┏━━

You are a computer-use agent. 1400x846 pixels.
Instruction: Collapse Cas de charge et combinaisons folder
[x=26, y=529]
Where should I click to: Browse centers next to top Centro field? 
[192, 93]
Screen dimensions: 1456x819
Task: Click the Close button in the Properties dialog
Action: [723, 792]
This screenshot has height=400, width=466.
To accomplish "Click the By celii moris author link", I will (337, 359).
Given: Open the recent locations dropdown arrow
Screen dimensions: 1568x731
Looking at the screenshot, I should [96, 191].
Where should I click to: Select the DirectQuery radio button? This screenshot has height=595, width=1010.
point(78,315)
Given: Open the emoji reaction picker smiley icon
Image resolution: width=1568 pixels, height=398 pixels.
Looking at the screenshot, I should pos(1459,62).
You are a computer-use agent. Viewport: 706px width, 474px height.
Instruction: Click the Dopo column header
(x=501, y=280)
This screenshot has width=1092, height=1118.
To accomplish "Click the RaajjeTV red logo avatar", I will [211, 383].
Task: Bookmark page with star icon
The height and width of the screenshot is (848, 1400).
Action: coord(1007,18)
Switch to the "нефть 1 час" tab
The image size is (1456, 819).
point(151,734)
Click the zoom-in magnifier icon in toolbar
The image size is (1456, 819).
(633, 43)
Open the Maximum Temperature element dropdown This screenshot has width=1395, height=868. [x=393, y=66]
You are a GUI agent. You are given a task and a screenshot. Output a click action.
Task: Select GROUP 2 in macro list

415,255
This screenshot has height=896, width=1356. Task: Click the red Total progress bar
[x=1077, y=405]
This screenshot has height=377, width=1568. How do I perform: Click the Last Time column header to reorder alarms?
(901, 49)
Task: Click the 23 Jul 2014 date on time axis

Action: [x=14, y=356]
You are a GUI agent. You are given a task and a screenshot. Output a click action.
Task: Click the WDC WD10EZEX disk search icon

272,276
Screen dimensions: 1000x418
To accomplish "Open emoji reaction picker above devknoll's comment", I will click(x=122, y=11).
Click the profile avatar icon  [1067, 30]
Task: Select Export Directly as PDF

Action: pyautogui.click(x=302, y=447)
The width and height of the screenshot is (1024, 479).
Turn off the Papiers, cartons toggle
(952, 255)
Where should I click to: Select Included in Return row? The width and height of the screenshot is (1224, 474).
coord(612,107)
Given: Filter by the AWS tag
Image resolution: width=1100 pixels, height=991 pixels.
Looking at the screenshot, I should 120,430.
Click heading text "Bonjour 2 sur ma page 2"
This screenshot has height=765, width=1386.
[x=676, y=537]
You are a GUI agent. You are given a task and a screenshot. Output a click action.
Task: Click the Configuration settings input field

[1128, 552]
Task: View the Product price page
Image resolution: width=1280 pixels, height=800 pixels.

┗━━

** WORK TO BE COMPLETED **
Please copy out all of the entries above verbatim, line for line.

** RESULT FOR THIS TASK **
You are a computer-use agent. 1400x846 pixels.
Instruction: Collapse Cas de charge et combinaisons folder
[x=26, y=529]
Where should I click to: Browse centers next to top Centro field? 
[192, 93]
Screen dimensions: 1456x819
Task: Click the Close button in the Properties dialog
Action: [723, 792]
This screenshot has height=400, width=466.
To accomplish "Click the By celii moris author link", I will (337, 359).
Given: Open the recent locations dropdown arrow
Screen dimensions: 1568x731
Looking at the screenshot, I should [96, 191].
Where should I click to: Select the DirectQuery radio button? This screenshot has height=595, width=1010.
point(78,315)
Given: Open the emoji reaction picker smiley icon
Image resolution: width=1568 pixels, height=398 pixels.
Looking at the screenshot, I should pos(1459,62).
You are a computer-use agent. Viewport: 706px width, 474px height.
Instruction: Click the Dopo column header
(x=501, y=280)
This screenshot has width=1092, height=1118.
To accomplish "Click the RaajjeTV red logo avatar", I will [211, 383].
Task: Bookmark page with star icon
The height and width of the screenshot is (848, 1400).
Action: coord(1007,18)
Switch to the "нефть 1 час" tab
The image size is (1456, 819).
point(151,734)
Click the zoom-in magnifier icon in toolbar
The image size is (1456, 819).
(633, 43)
Open the Maximum Temperature element dropdown This screenshot has width=1395, height=868. [x=393, y=66]
You are a GUI agent. You are given a task and a screenshot. Output a click action.
Task: Select GROUP 2 in macro list

415,255
This screenshot has height=896, width=1356. Task: Click the red Total progress bar
[x=1077, y=405]
This screenshot has height=377, width=1568. How do I perform: Click the Last Time column header to reorder alarms?
(901, 49)
Task: Click the 23 Jul 2014 date on time axis

Action: [x=14, y=356]
You are a GUI agent. You are given a task and a screenshot. Output a click action.
Task: Click the WDC WD10EZEX disk search icon

272,276
Screen dimensions: 1000x418
To accomplish "Open emoji reaction picker above devknoll's comment", I will click(x=122, y=11).
Click the profile avatar icon  [1067, 30]
Task: Select Export Directly as PDF

Action: pyautogui.click(x=302, y=447)
The width and height of the screenshot is (1024, 479).
Turn off the Papiers, cartons toggle
(952, 255)
Where should I click to: Select Included in Return row? The width and height of the screenshot is (1224, 474).
coord(612,107)
Given: Filter by the AWS tag
Image resolution: width=1100 pixels, height=991 pixels.
Looking at the screenshot, I should 120,430.
Click heading text "Bonjour 2 sur ma page 2"
This screenshot has height=765, width=1386.
[x=676, y=537]
You are a GUI agent. You are given a task and a screenshot. Output a click action.
Task: Click the Configuration settings input field

[1128, 552]
Task: View the Product price page
Image resolution: width=1280 pixels, height=800 pixels.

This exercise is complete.